The two World Wars left lessons for everyone but when intoxicated by power games, leaders refuse to learn such lessons not only to their own peril but also to that of billions of innocent people who have no enmity with anyone. Putin has been portrayed as a villain by the West, the US administration in particular, for his war on Ukraine. But the US president's overambitious expansion of the NATO is often overlooked. Entire Europe, let alone Ukraine, has played into the hands of President Joe Biden. He is the man to pull the string from behind the scene.
The saga of global financial crisis, disruption of supply chain of commodities and soaring inflation has issued from this overambitious programme of taking NATO right at the doorstep of Russia. Even this airpower parade has been extended to the eastern flank of NATO in areas such as the Czech Republic, Lithuania and Latvia. Russia has no reason to consider it anything other than a provocation and a threat.
At this crucial juncture President John F Kennedy's address at the American University 60 years ago on June 10, 1963, known as Peace Speech exposes the folly of committing to such show of power close to the backyard of the main adversary. He asserted blaming the rival for a conflict is easy and there is no point insisting that the other side must change its attitude. Kennedy reasoned, "We must reexamine our own attitude ---as individuals and as a nation---for our attitude is as essential as theirs". Then the crucially important wise words come from one of the greatest peace brokers of modern time, "While defending our own vital interests, nuclear powers must avert those confrontations which bring an adversary to a choice of either a humiliating retreat or a nuclear war". Sensitive to others' view, Kennedy warned of pushing an adversary with nuke power into a corner so that it might be compelled to act desperately. JFK further adds that pursuing such a course in the nuclear age exposes the 'bankruptcy of our policy' and this, according to him, is a recipe for 'collective death wish for the world' ---in fact mass annihilation.

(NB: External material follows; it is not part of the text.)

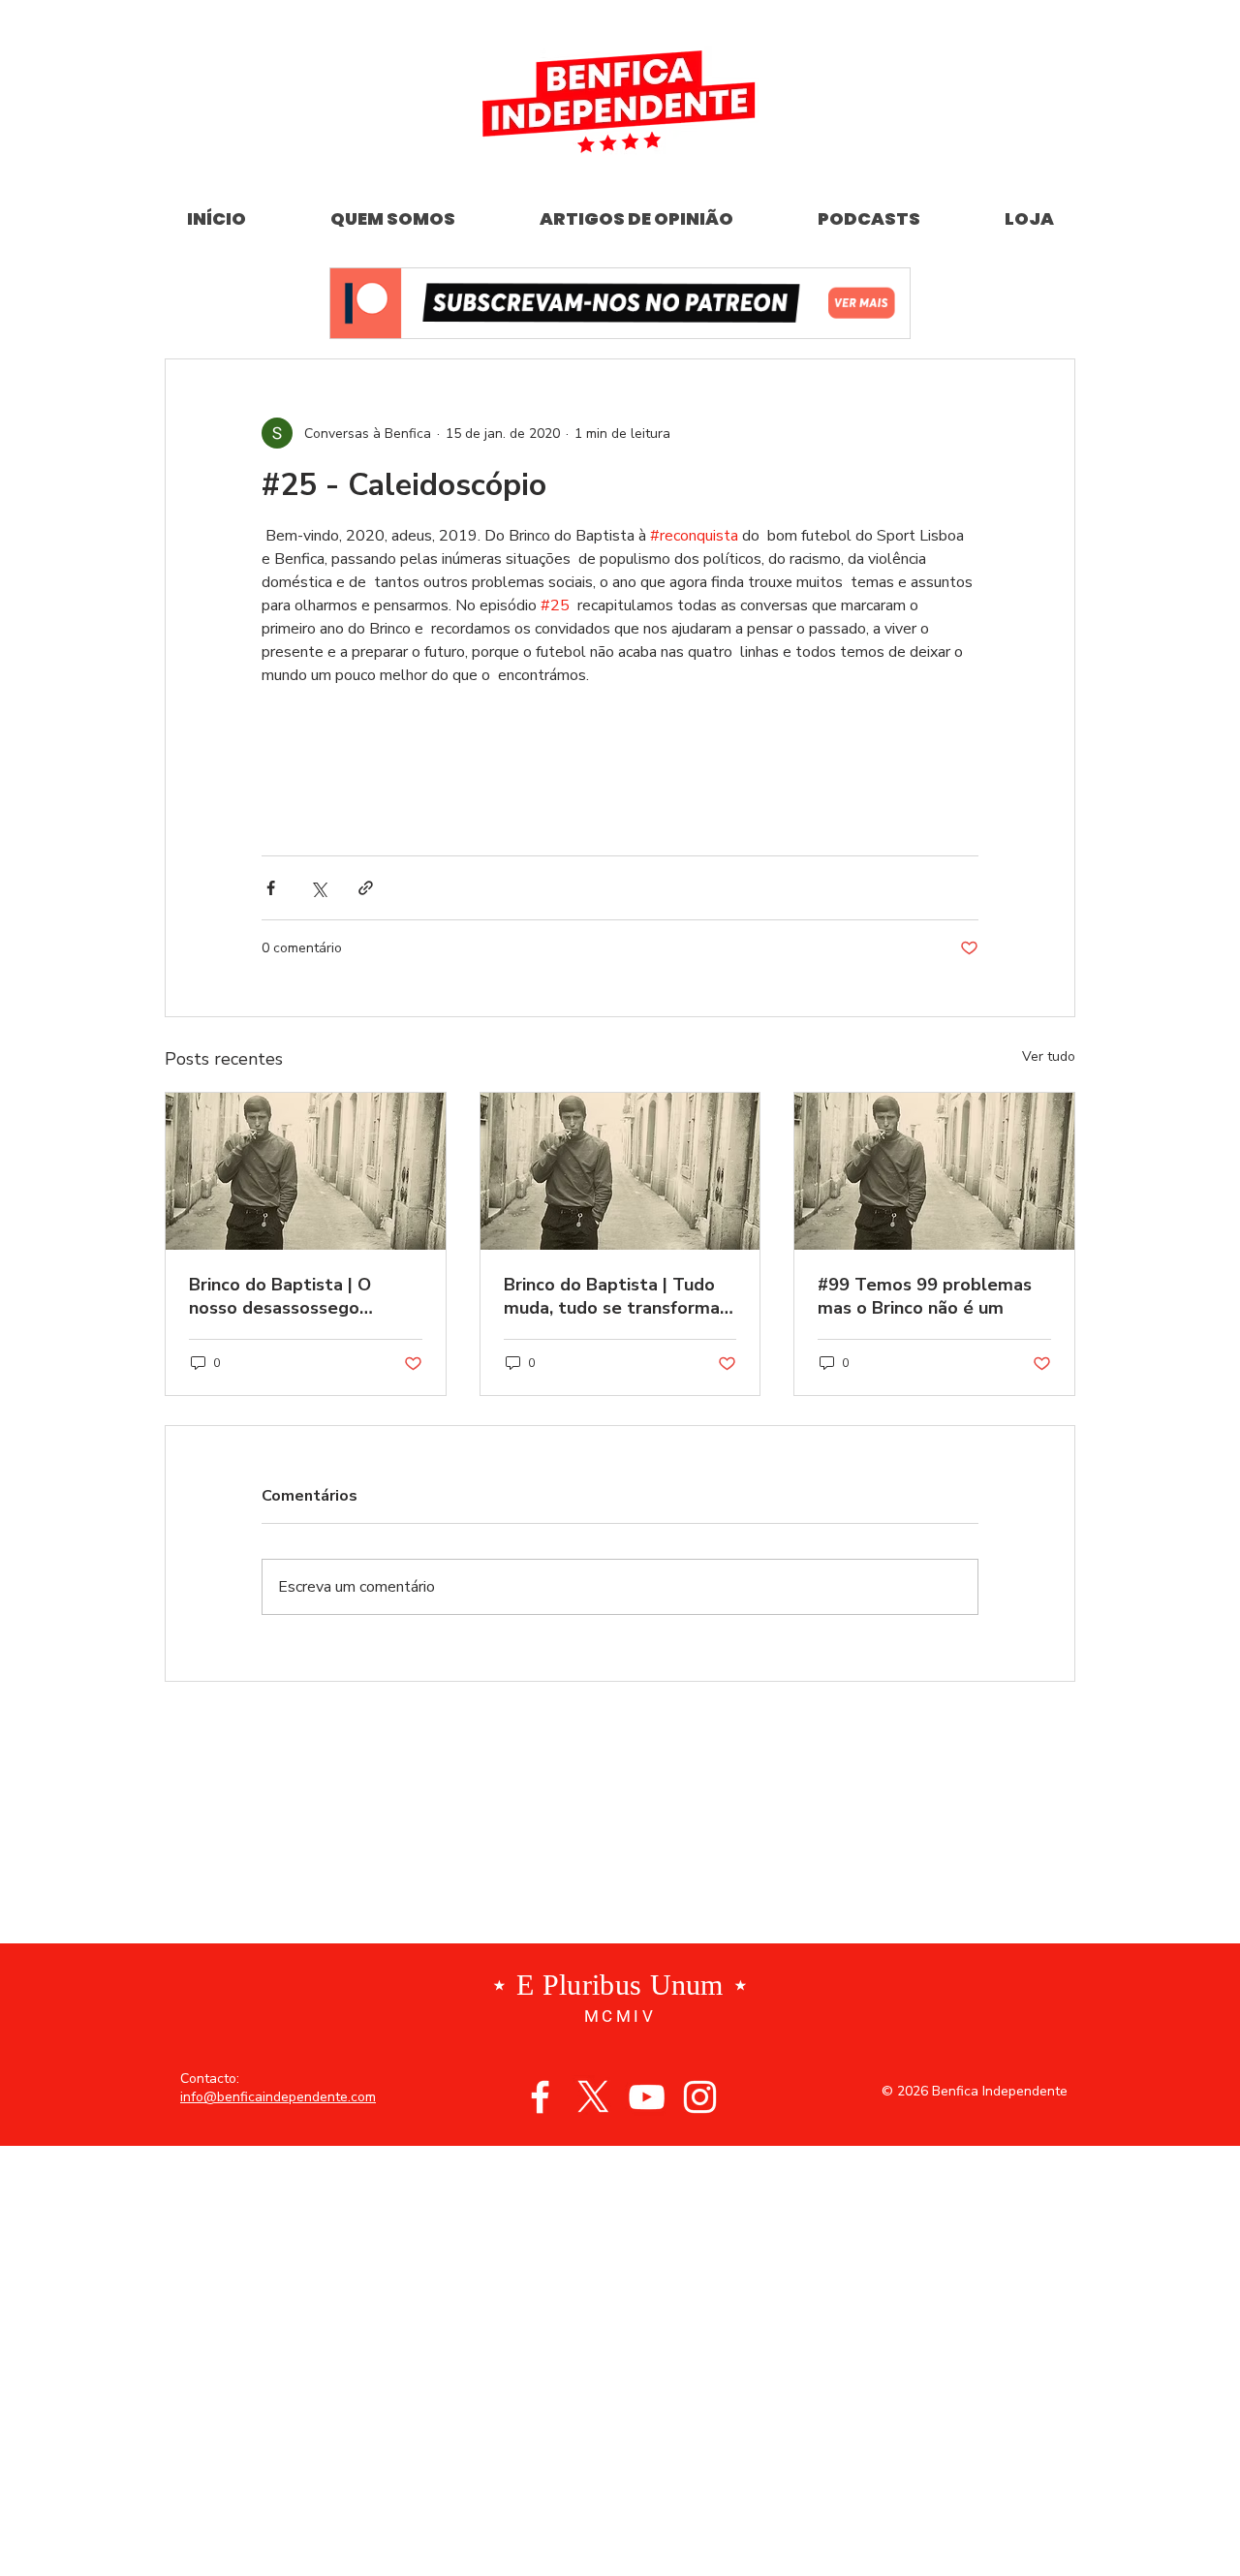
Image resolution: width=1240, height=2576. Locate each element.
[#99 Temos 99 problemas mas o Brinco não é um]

Countries like Bangladesh could ignore conflicts between and among great powers but for the threat of obliteration of the entire human race from the Earth in case of a full-scale war. Even without the conflagration of such a war, rivalries in the present form have a devastating impact on economies, livelihoods and living standard across wide swathes of the planet. The war theatre may be thousands of kilometres away but innocent people are heavily paying for it on account of disruptions of supply of fuels, food, raw materials and capital machinery. Joe Biden and others could take a leaf out of JFK's book to pursue a pragmatic course of peace instead of one of belligerence.